Historia poco conocida es la que sucedió en Las Compañías, en tiempos prehispánicos, en que la cordillera de la costa florecía en esplendor.
Abundantes pastos, florecidos arbustos, aves y animales crecían por doquier, debido a las nevazones eternas en la cordillera de Los Andes, custodiada por el “gran Yastay”: guanaco blanco, inmune a las balas; rey y custodio de la manada. Águilas gigantes, pumas, cóndores, zorros culpeos, chingues, cururos, liebres, vizcachas, chinchillas, loros tricahues, perdices, codornices, entre otros, convivían libremente. Hasta hoy es corriente ver manadas de guanacos pastando libres en las llanuras del río “Los Choros”.
Tinai, niño sumiso y obediente pertenecía a una tribu prehispánica llamada, los “Changos”, hijos de la niebla o “Camanchacos”, pueblo de pescadores-recolectores asentados en la desembocadura de los ríos y al abrigo de ensenadas, como “Punta de Teatinos”, que, en su promontorio, les brindaba abrigo y protección.
Eran intrépidos marinos y expertos constructores de balsas, con cuero de lobos marinos vaciados e inflados.
“Los Changos”, podían permanecer largas semanas, pescando o mariscando, para su sustento.

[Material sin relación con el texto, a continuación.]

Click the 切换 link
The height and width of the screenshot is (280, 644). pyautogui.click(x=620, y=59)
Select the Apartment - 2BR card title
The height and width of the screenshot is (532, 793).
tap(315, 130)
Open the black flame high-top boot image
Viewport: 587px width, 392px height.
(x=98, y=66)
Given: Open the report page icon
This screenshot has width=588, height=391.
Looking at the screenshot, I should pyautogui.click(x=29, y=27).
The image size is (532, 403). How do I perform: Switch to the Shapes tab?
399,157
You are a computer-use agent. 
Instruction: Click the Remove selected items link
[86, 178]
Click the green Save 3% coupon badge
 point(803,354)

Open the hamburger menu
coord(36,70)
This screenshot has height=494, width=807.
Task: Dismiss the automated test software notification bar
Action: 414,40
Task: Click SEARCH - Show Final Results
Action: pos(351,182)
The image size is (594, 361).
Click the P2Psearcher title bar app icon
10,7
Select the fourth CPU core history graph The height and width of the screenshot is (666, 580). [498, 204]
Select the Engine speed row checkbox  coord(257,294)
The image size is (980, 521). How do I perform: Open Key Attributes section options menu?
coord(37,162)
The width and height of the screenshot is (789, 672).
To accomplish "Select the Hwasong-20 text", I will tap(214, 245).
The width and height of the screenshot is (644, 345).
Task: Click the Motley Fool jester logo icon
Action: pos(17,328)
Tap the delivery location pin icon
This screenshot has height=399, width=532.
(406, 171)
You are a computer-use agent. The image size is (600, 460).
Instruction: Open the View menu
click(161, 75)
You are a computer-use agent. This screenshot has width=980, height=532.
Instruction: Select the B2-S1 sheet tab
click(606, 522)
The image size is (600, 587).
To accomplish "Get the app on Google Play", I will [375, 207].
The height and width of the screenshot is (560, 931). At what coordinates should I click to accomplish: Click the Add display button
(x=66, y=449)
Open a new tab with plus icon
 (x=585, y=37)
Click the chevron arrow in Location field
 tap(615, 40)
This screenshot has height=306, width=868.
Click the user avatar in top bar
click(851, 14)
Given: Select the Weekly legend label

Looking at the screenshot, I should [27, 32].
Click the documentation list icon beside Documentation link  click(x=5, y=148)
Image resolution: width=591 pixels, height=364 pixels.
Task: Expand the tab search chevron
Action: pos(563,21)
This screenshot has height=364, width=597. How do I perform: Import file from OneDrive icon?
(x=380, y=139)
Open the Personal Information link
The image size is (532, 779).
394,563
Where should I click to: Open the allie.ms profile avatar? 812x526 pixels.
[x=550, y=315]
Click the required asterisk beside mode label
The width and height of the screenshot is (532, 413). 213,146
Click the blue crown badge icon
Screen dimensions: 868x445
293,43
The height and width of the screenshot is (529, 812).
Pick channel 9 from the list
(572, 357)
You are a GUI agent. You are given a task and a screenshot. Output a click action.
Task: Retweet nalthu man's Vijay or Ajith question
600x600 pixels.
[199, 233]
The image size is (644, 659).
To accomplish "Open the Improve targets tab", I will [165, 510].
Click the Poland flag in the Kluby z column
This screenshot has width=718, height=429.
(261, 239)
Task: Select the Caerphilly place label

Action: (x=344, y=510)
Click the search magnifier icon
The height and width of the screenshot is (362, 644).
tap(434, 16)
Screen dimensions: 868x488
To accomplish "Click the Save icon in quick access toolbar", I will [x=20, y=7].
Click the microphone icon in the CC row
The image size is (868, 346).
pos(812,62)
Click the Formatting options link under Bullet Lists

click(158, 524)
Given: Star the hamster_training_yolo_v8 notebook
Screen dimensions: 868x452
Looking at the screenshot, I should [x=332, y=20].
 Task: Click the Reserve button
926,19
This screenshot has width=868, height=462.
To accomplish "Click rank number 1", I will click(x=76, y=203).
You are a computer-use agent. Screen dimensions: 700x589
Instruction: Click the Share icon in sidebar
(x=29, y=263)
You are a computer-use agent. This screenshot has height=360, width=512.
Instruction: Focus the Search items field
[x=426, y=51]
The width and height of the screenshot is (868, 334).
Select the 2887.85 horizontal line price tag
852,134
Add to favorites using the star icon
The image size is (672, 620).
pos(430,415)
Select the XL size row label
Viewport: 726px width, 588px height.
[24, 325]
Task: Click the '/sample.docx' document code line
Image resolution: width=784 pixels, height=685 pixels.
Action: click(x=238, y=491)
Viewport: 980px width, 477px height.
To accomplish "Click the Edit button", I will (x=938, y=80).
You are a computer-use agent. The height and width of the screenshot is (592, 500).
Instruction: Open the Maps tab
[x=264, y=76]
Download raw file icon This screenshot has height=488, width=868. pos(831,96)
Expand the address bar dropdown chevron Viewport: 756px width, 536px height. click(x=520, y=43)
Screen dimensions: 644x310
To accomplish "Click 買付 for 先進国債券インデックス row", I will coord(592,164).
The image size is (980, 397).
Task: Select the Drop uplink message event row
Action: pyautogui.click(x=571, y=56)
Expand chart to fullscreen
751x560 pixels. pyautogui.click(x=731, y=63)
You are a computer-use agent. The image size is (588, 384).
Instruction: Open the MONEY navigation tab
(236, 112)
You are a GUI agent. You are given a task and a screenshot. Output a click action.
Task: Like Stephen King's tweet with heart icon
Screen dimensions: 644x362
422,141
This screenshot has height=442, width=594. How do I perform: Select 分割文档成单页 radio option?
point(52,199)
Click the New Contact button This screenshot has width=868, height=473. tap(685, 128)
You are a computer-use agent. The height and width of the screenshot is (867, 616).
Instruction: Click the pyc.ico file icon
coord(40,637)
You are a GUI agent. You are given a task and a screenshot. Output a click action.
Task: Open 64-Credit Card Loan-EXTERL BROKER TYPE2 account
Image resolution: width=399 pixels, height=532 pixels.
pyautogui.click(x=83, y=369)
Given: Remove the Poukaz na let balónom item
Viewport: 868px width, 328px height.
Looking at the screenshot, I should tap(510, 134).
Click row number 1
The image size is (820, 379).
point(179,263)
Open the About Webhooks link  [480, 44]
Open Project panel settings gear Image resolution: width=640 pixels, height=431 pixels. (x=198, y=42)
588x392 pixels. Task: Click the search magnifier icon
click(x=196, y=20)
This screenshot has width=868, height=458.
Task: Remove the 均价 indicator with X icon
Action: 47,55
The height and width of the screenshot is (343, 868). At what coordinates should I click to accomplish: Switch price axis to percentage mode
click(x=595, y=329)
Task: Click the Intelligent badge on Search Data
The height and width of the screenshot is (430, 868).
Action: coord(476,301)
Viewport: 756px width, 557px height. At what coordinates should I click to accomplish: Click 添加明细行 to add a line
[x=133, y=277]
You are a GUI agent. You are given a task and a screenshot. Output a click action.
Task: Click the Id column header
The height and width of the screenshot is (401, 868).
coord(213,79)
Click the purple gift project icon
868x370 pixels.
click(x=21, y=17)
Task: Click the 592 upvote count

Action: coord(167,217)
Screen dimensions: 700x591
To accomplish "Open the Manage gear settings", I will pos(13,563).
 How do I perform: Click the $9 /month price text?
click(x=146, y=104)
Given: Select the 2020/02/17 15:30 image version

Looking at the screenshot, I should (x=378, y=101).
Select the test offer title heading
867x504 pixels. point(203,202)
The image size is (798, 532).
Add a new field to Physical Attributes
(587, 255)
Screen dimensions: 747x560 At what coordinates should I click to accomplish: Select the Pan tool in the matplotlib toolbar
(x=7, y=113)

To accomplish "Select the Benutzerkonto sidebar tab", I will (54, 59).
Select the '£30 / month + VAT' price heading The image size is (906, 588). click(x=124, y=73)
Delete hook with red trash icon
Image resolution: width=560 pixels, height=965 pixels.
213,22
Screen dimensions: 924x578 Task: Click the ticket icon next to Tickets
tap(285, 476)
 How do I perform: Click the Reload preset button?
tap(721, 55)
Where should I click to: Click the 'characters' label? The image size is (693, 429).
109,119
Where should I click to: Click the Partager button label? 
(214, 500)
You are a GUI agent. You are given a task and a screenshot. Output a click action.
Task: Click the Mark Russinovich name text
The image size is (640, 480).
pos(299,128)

Mantenían la sana costumbre de respetar y obedecer al más anciano y sabio de la tribu, en este caso el rey “Carruncho”, de Cobija, en quien confiaban ciegamente.
Las mujeres tejían redes, confeccionaban utensilios y anzuelos hechos de hueso; además, de mantener el fuego en la choza, confeccionada en pieles —casi siempre de guanacos— obtenidas de la caza terrestre.
Su vida era nómada por lo que cambiaban fácilmente de lugar. Creían en el más allá y enterraban a sus muertos con sus pertenencias. Por lo que el pequeño Tinai estaba destinado a ser sepultado junto a su amigo guanaco, criado desde recién parido, y traído por sus padres en sus cacerías en Punta de Choros, según lo muestran los actuales enterratorios del Olivar, en Compañía Baja.
Niño y animal conformaban una dupla inseparable jugando libremente por playas, campos y ensenadas, otrora paraísos. Pero Tinai, un día, descuidado, se alejó demasiado de su tribu, siendo presa de las aves de rapiña, que le arrebataron su preciado animal. Pero Dios —que todo lo observa— se enterneció ante las lágrimas del niño ordenando al buitre, soltar su trofeo. Al negarse y desobedecer este en castigo le convirtió rápidamente en roca, para siempre.
Por ello, si caminas hacia el Noroeste de la Compañía Baja, por el camino antiguo de “Los Españoles”, junto a la desembocadura de la “Quebrada del Jardín”, allí donde el camino empalma con la ruta 5 Norte, a la salida de La Serena, encontrarás una ave petrificada en una gran roca, con un pequeño animal entre sus garras, que los lugareños llaman la ¡Piedra del Buitre!: ave que tuvo la osadía de desafiar a Dios, recibiendo ejemplar castigo, contribuyendo a acrecentar el corpus legendario del pueblo.